It is urged by defendant that the court erred in overruling the objection to this question, and that the error was one for which a new trial could properly have been granted, and sufficient to sustain this order. We are of opinion that defendant’s contention in this respect is sound. It appears that the witness to whom this hypothetical question was put was not present in court during the trial. He did not hear the evidence as to the nature of the injuries received by plaintiff, or just how the accident happened — whether, when plaintiff was throw'n from the carriage, his head struck the pavement, or any other fact tending to disclose the particulars in respect to the manner he received the injuries he claimed resulted in his deafness. The question itself does not disclose how the accident happened, and was clearly insufficient to warrant the opinion of the witness to the effect that plaintiff’s deafness was the result of the accident. The rule is thoroughly settled that hypothetical questions to expert witnesses must state fully and accurately the facts in evidence, and, if they do not, they are insufficient, and, if objected to, should be excluded.

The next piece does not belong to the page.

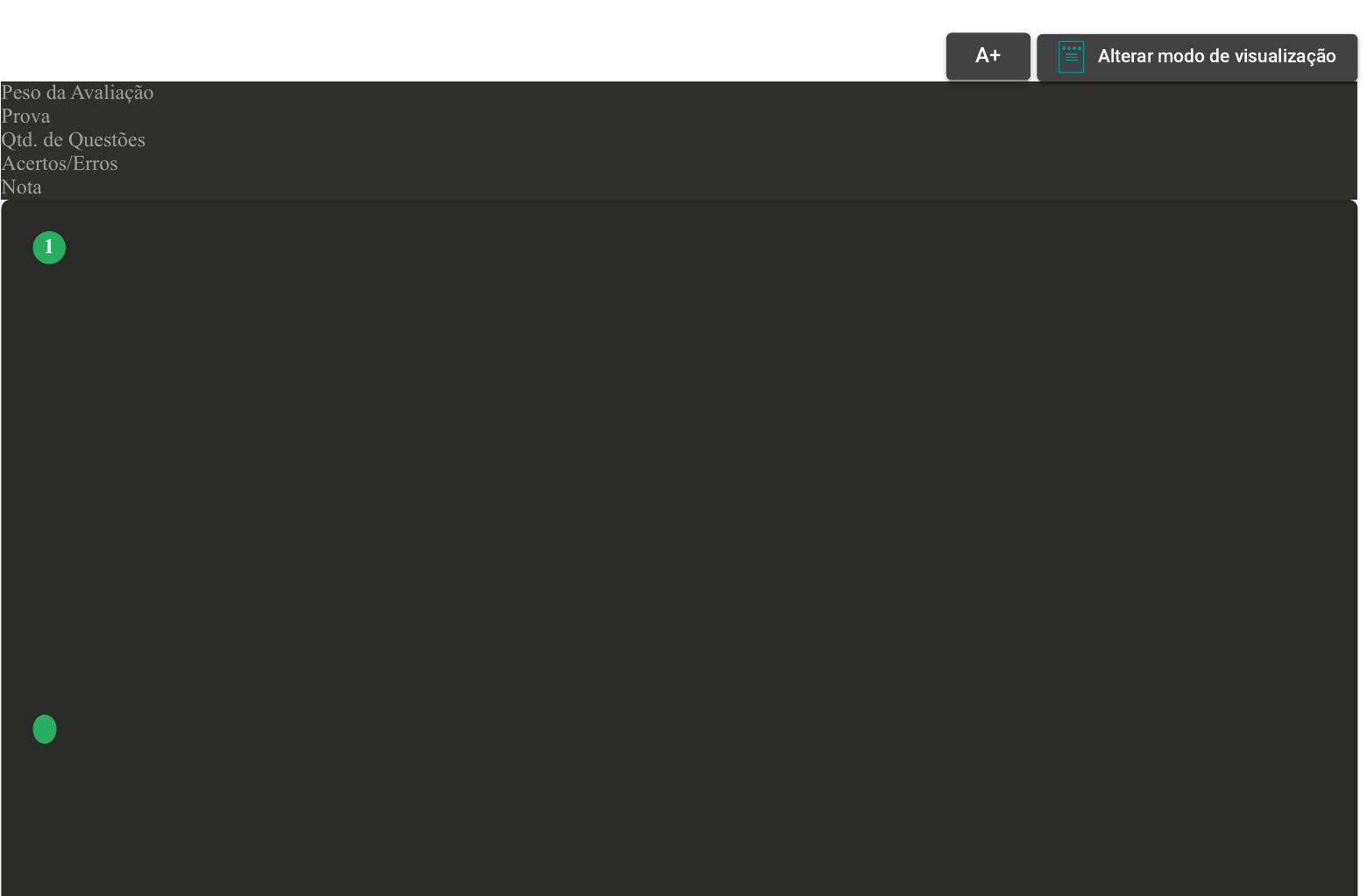The image size is (1367, 896).
Task: Click the word Peso in the header
Action: pyautogui.click(x=21, y=93)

*242Judge MITCHELL in Briggs v. Minneapolis St. Ry. Co., 52 Minn. 36, 53 N. W. 1019, very aptly said: “Courts have gone far enough in subjecting life, liberty, and property to the mere speculative opinions of men claiming to be experts, and we are not disposed to extend the rule into the field of mere hypothetical conjecture, which, in a case like the present, must necessarily have been so uncertain and unreliable as to be purely conjectural, and utterly unsafe for either court or jury to adopt.” The rule is stated in 8 Enc. Pl. & Pr. 756, that hypothetical questions should embody substantially all the facts relating to the subject upon which the opinion of the witness is asked, since the opinion of the witness is worthless, and may be misleading, if given on a state of facts that does not exist. A discrepancy between the facts proved or admitted and the facts upon which the opinion is given may be very material.. For the reason that it does not appear that the witness was familiar with the facts or evidence disclosing the manner in which the injury was received, the objection to the question should have been sustained. The objection was properly made at the trial.

There are other alleged errors in the rulings of the court on the subject of the admission of evidence which are claimed to be sufficient to sustain the order appealed from, but we deem it unnecessary to consider them, for the error above referred to was sufficient to authorize the court to grant a new trial.

Affirmed.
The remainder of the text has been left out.